We are now ready to start building and fitting our models. All machine learning models can be split into two categories: parametric and non-parametric models. In the coming steps, we will build a fit several of each type.

The general process for building and fitting the models will be quite similar across all models. In general, we will adhere to the following steps:

  1. Begin by specifying the model and model parameters (and if they are to be tuned), the particular engine to be used, and whether the model will be used for regression or classification.

  2. Set up a workflow for the model and add the recipe and model to the workflow.

  3. If there are model parameters that are to be tuned, set up a tuning grid by specifying the range of values to be considered and number of levels (i.e. how many different values) for each parameter.

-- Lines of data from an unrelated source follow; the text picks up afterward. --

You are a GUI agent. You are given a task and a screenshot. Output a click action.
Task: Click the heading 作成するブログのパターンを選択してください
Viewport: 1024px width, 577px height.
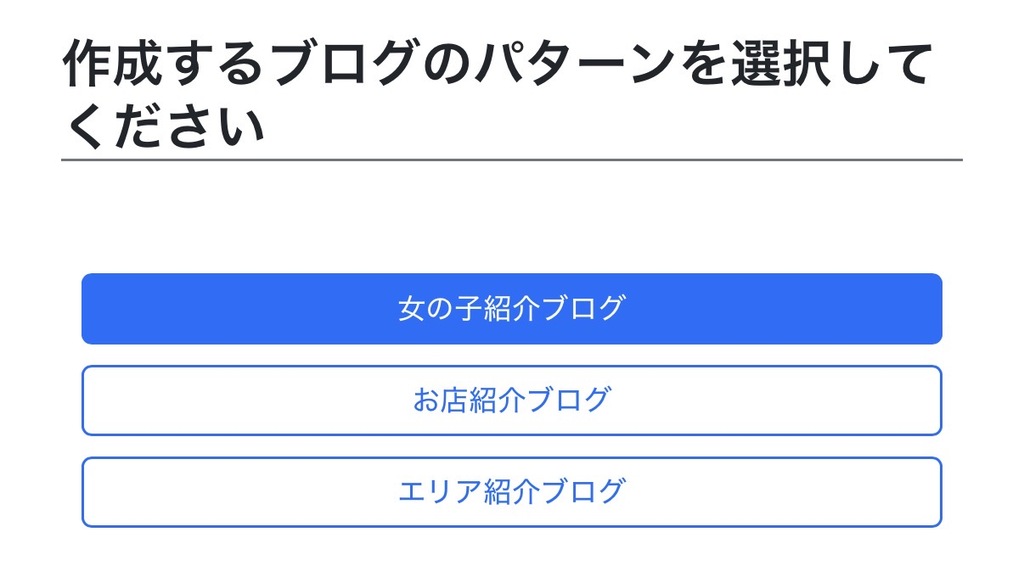[498, 93]
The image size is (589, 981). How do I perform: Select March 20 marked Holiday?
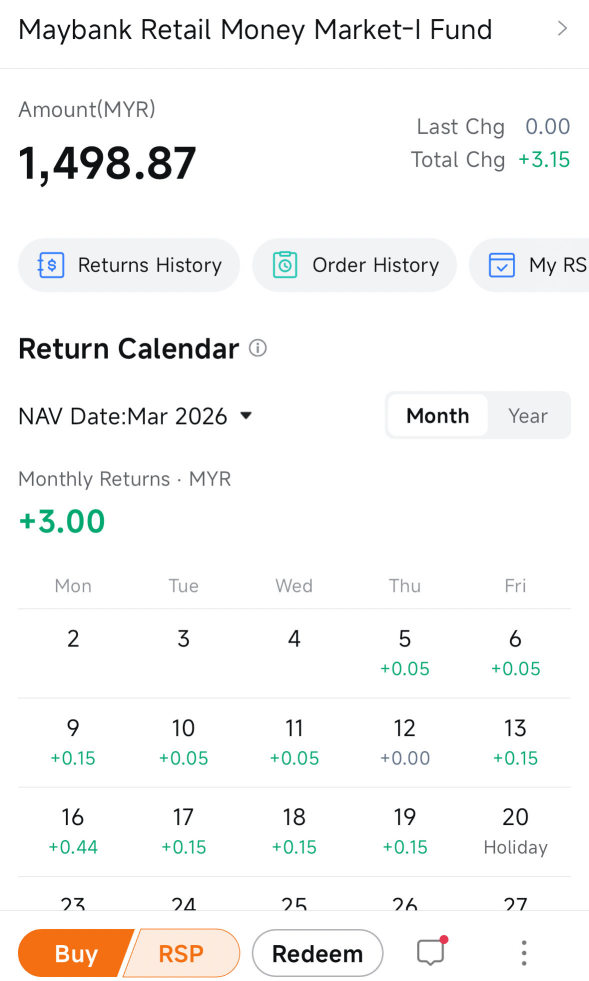[515, 831]
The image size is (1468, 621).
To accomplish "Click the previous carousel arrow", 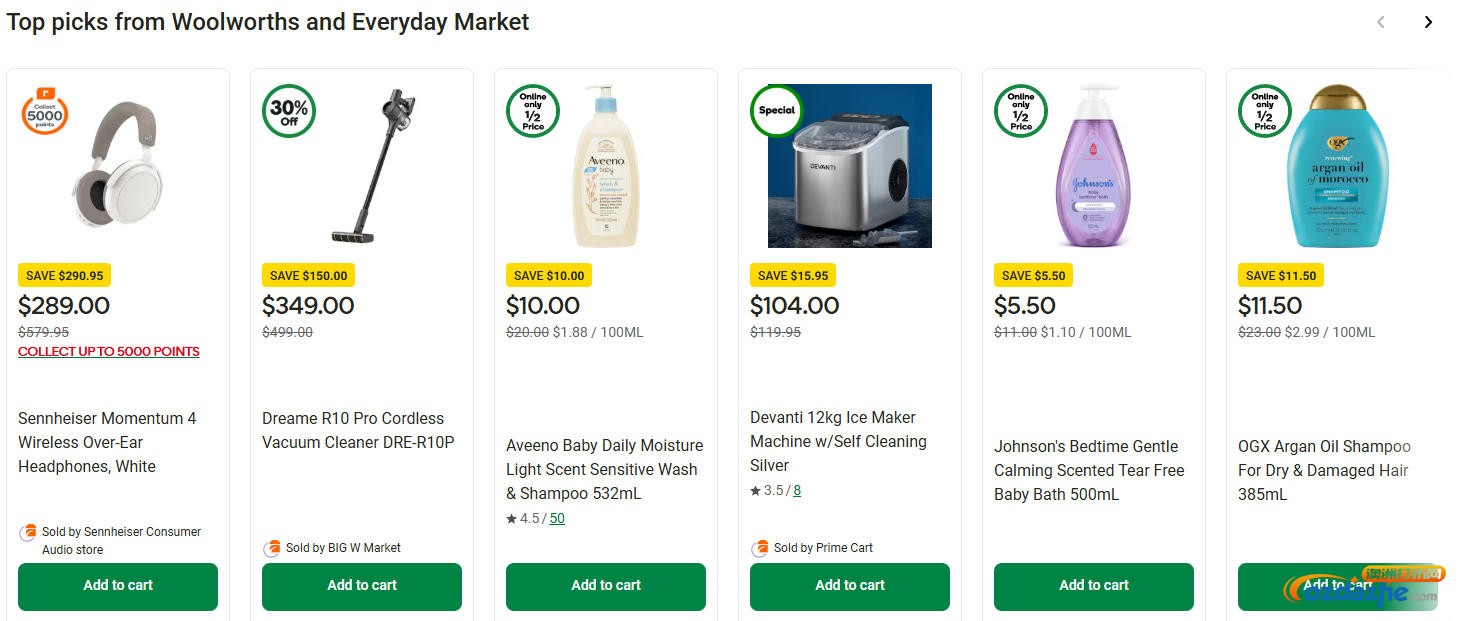I will click(1381, 22).
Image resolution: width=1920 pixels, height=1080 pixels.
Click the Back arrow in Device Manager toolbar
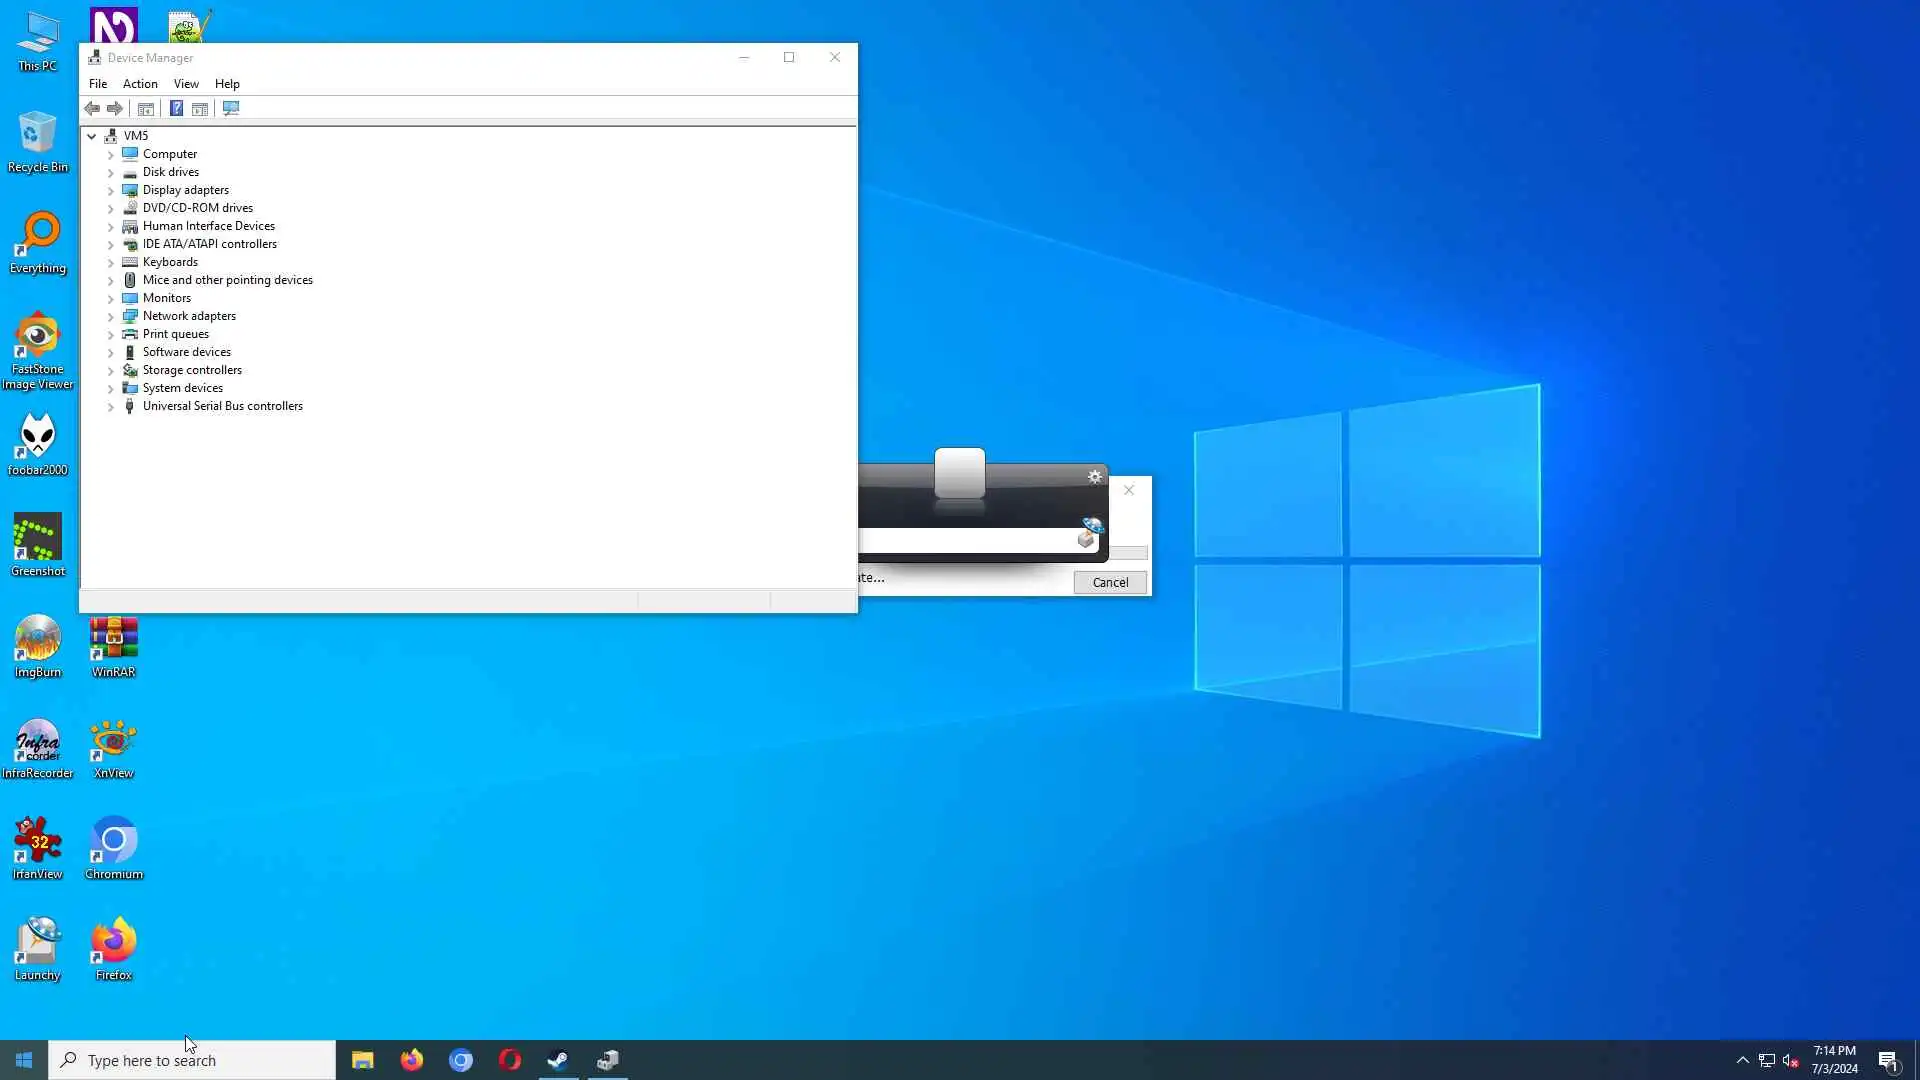(92, 108)
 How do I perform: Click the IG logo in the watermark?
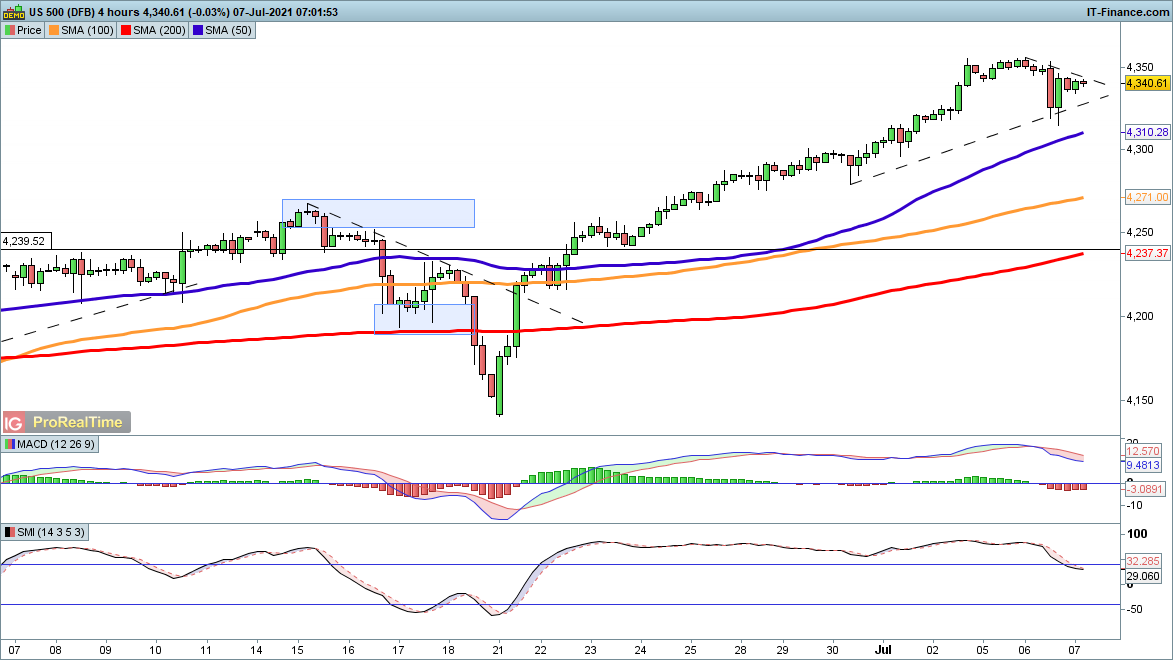point(14,423)
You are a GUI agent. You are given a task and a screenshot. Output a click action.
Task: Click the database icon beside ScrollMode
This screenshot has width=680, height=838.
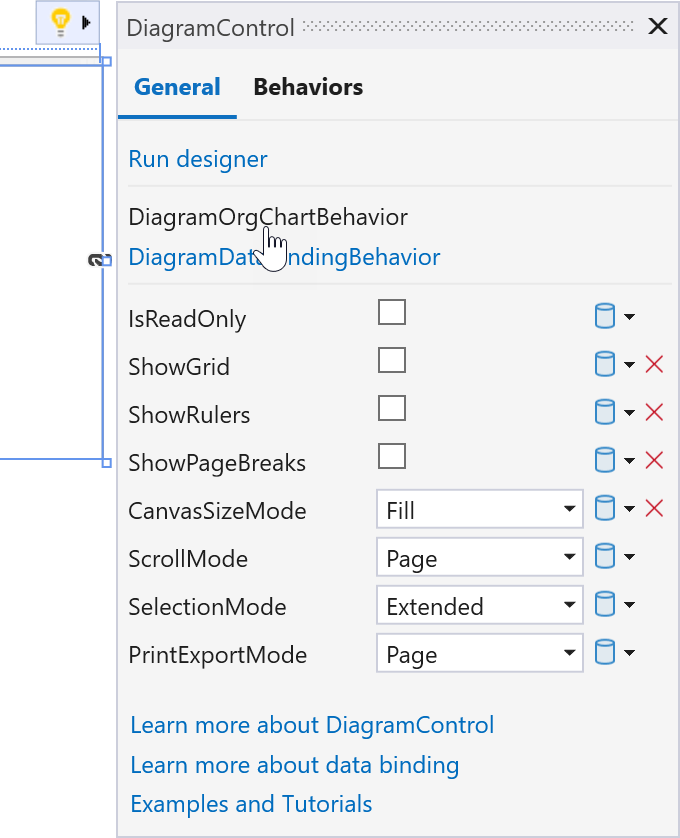tap(605, 557)
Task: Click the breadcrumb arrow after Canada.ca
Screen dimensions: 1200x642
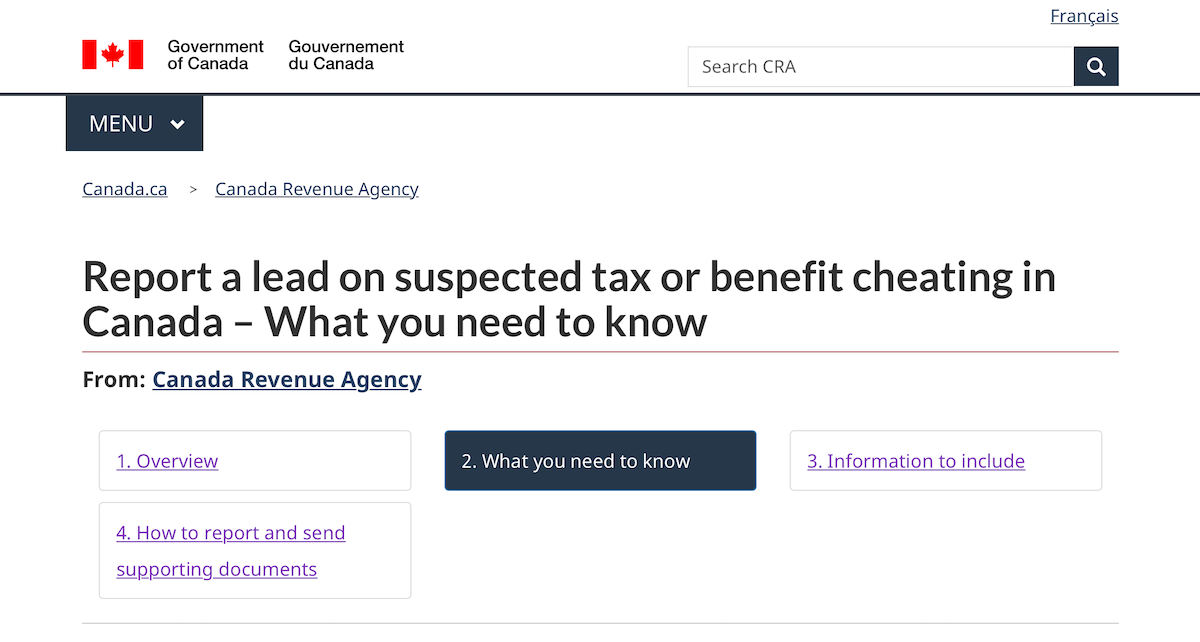Action: [193, 189]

  4. Tune the model with the workflow using the \(k\)-folds obtained earlier and the tuning grid.

Parametric Models

Parametric models are those that specify a specific functional form of the outcome as a function of the predictors. These models require less data to fit and are generally easier to interpret. However, since they must adhere to a specific functional form, they have less flexibility and generally have a difficult time modeling more complex data.

Classic Linear Model

The first parametric model we will build and fit is the classic linear regression model, which assumes that the outcome \(Y\) is a linear function of the predictors \(x_1,\dots,x_n\): \[\begin{equation*} E\left[Y\right]=\beta_0+\beta_1x_1+\dots+\beta_nx_n. \end{equation*}\] Here the goal is to determine the parameters \(\beta_0,\dots,\beta_1\) that best predict the outcome \(Y\) according to this functional form.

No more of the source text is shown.